И он был прав, потому что это он именно меня…
Это я был мокр, грязен и пьян, а он, ловкий, как Джеймс Бонд, крадучись, как барс, сразу в смокинге и с розой в петлице, и она увидела именно его, а не меня, судя по восторженному ее взгляду, принимая только что варварски сорванную на главной клумбе розу; это они вдвоем, даже не перемолвившись, тут же бегут, взявшись за руки, на пляж, в ночь, в темноту, в море, он с приличествующим ему ржанием, она со счастливым повизгиванием; это они раздеваются на бегу, роняя свои хитоны и туники, сбрасывая с себя все; это они плещутся и играют, как тритон и наяда, фосфоресцируя друг для друга белыми задницами, целуясь и обнимаясь в открытом море, прекрасно зная, что это только они видят светящийся во все окна пансионат, а тот, дурак, их не видит – щурится, всматривается, а не видит… и здесь, в прибое, у всех на виду, он наконец попадает в десятку.
Он опрокинул на себя ночь… он эту ночь!
…и море, и пансионат, и его светящиеся окна, и всю прозу: и коня, и яблоки, и рог, и народы, и лунную дорожку, и небо, и звезды, и саму матушку сыру землю, в данном случае состоявшую из остывающей уже гальки, и невидимые уже кусты, защитившие их от освещенной променадной дорожки, и эту променадную дорожку с доносившимися оттуда возбужденными голосами отдыхающих, и этих отдыхающих, и их голоса, и шары фонарей над этими голосами, мать их, эти шепчущиеся фонари, и пограничную вышку, мать ее, и гуляющий по прибрежной полосе луч прожектора, пока что заботливо их огибавший, мать его, и цикад, не умолкающих по той же причине, и ветерок повеявший, и волну набежавшую, и волну отбежавшую, то звезды, то гальку, то прибой, и – море, море, море! – в Грецию, в Медитеранию, в Рим!
Разговор по душам, тела с душою…
25 августа 1983 года. Шесть утра. Медитеранский пейзаж. Чисто-чисто. Подметенные розовые тени. Утренний мусор на берегу моря. Тело. На нем что-то бывшее когда-то белыми джинсами. Он бос. Сандалии – одна в руке, другая так. Разговор души с телом.
Двое возникают над ним.
– Откинул сандалии…
– Вы хотите сказать, что он не жив??
– Я не хочу сказать, что он не мертв, доктор.
– Но за одну-то сандалию он держится…
– Тогда, значит, он полумертв.
– Но это же значит, что он полужив!
– Это значит всего лишь, доктор, что он мертвецки пьян.
– Очень-очень любопытное выражение, знаете ли… Значит ли оно…
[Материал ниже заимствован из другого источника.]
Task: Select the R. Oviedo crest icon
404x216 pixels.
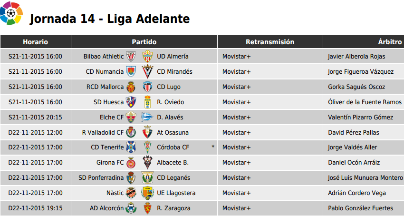Action: click(x=147, y=102)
– Вот-вот! Вы почти догадались. Вопрос в том, кто такой пьяный. Мертвый или спящий? Отрубился, отключился – это что?
– Не хотите ли вы сказать, многоуважаемый коллега, что есть жизнь, есть смерть, а есть и ПАУЗА?
– Очень близко, доктор. Считать ли его трупом или телом?
– Выходит, что пьяный – это не то и не другое?..
– Кто такой пьяный – это еще более сложный вопрос, доктор. Вопрос в том, в чем заключается смертный грех – в грехе или в смерти?
– Может быть, ответ в том, сколько он выпил?
– Ну да. Капля убивает лошадь, а литр – человека… Все-то вы не договариваете, доктор.
– Мне кажется, я выразился вполне ясно, многоуважаемый коллега. Все зависит от дозировки.